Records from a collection
::::::
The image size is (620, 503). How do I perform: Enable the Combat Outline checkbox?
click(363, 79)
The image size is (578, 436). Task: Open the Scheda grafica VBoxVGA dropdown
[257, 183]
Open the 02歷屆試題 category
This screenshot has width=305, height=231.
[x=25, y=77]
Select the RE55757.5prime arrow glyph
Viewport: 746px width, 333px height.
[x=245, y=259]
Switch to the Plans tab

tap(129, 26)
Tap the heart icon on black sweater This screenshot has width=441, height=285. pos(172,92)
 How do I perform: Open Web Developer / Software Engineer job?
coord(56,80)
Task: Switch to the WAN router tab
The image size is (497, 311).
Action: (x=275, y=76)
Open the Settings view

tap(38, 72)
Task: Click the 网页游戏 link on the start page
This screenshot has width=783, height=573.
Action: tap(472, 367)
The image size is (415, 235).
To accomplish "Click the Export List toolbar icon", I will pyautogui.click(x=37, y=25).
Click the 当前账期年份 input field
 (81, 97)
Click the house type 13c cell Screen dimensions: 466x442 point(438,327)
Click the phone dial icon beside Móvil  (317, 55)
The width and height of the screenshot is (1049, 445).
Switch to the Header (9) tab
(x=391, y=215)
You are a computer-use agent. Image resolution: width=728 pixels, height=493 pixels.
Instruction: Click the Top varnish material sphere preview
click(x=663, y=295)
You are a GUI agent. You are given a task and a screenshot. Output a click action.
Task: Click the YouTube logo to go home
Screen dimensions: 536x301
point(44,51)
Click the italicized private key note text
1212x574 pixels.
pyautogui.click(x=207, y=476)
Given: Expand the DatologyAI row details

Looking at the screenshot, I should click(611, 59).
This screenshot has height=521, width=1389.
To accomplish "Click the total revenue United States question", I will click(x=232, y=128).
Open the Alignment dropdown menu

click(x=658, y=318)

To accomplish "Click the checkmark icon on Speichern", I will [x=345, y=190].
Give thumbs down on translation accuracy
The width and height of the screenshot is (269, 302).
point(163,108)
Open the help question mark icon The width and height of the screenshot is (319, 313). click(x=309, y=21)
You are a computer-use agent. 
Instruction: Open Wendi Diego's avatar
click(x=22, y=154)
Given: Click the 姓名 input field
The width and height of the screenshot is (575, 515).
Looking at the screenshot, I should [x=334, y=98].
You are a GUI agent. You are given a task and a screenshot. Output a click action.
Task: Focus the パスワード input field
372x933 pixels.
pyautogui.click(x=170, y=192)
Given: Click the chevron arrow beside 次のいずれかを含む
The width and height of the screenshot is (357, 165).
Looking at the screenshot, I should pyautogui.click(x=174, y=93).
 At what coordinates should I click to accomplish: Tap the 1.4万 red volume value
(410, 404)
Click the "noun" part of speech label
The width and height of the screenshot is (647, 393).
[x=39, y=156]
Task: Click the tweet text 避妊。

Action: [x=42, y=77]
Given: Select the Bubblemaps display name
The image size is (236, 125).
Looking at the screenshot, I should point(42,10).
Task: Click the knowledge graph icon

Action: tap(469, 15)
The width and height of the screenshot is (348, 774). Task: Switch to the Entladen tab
::::::
■ Exercise ■
All lines above from the one with "Switch to the Plans tab" to the one with "Task: Click the 网页游戏 link on the start page", inclusive, should be copied exactly, and no other lines.

■ Answer section ■
Switch to the Plans tab

tap(129, 26)
Tap the heart icon on black sweater This screenshot has width=441, height=285. pos(172,92)
 How do I perform: Open Web Developer / Software Engineer job?
coord(56,80)
Task: Switch to the WAN router tab
The image size is (497, 311).
Action: (x=275, y=76)
Open the Settings view

tap(38, 72)
Task: Click the 网页游戏 link on the start page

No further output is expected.